The meeting focused in particular on:

  1. establishing a trade union approach to the initiatives of the European Commission on a new EU Care Strategy and a potential EU framework for EU adequate working conditions for essential workers (which many health care professionals are) and to the recent European Parliament report on reducing inequalities in the health sector through the EU cohesion policy;
  2. determining how to assist healthcare workforces to overcome digital skills gaps in their sector;
  3. assessing the effects of the Covid pandemic on the health care workforce and finding ways for their improved support and appreciation by politics and society;

Participants made clear: The Covid crisis revealed the weaknesses in our health systems, most importantly the lack of sufficient care professionals per patient. As the pandemic situation fades out, our political actors seem to have forgotten the high price nurses and other health professional paid due to previous under-investments in the health sector. It is sad that even after such a ‘make-it or break it’ crisis still too often the hard work of nurses and other health professionals remains invisible and underappreciated.

Esther Reyes from the Spanish SATSE nurses union and President of CESI’s Expert Commission ‘Health Services’, said:

“Two years into the pandemic we notice that the healthcare workforce has been affected profoundly by high levels of anxiety and stress, burnout, violence and harassment, underpayment, no respect for rest days and poor work-life balance. We need to change this in order to save the health care workforce and to avoid losing nurses to other, more attractive professions. On the occasion of the 2022 International Day of Nurses, I plead we all take a stand and ask our stakeholders and politicians to stop the underappreciation of nurses.
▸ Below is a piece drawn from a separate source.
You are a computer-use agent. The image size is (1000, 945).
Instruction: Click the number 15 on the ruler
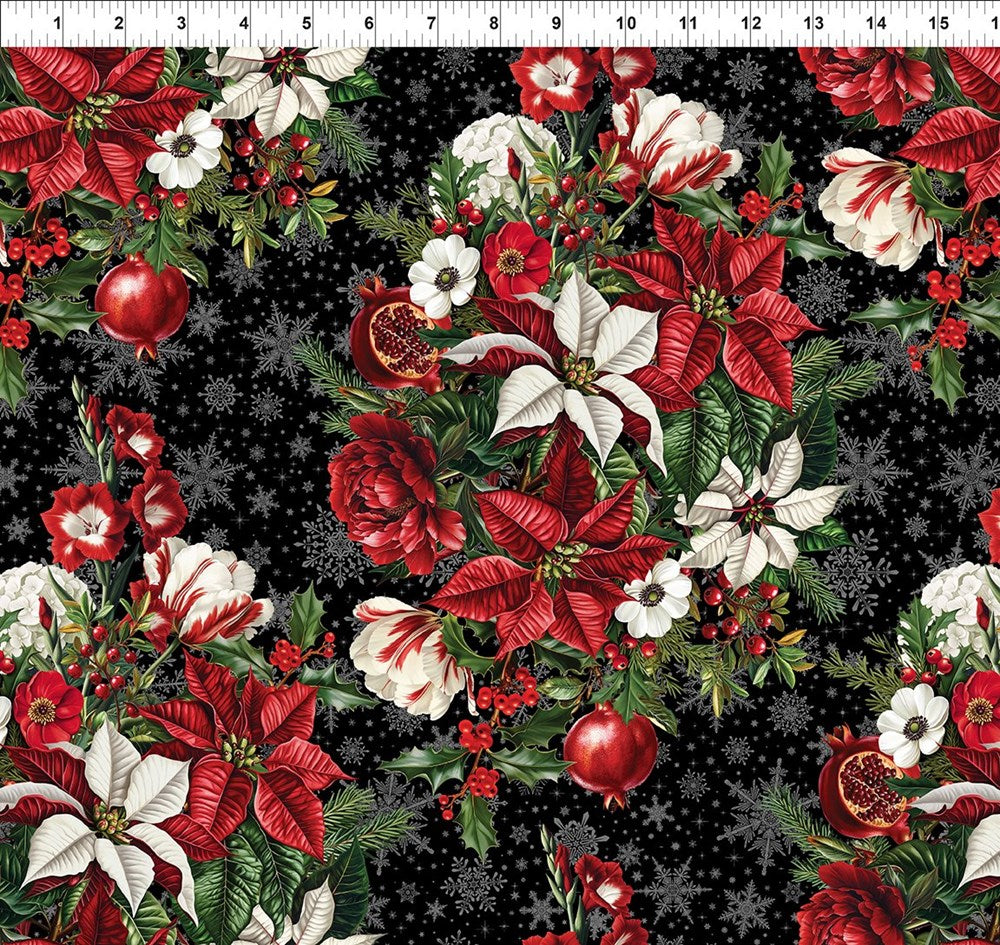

We need to invest better in the health workforce!”

CESI’s demands to this end include:

  1. Nurses and doctors should always have a safe working environment.
  2. A reasonable European patient-nurse quota should be established for everyone’s safety.
  3. Equal work deserves equal pay and no kind of discrimination should occur when employing health care workers.
  4. More investments in our health systems are needed in order to ensure that sufficient means and resources are made available for everyone’s care and well-being, without discrimination.
  5. Access to social protection should be made available to all workers in the healthcare sector and the use of precarious temporary contracts be reduced in exchange for more stable and secure forms of employment.
  6. Access to mental health remedies for all health workers suffering from the psychosocial effects of the pandemic should be made available.
  7. Attracting new talent and skills in the health care sector should be pursued also via EU cohesion policy and not at the expense of the pool of specialists of third countries so that they will face great structural brain drains.
  8. Real and meaningful access to interest representation should be made available for all the health workforce.
  9. A full enforcement of the EU working time directive should be guaranteed to all the representatives of the nursing profession, not least also to ensure an adequate work-life balance for them.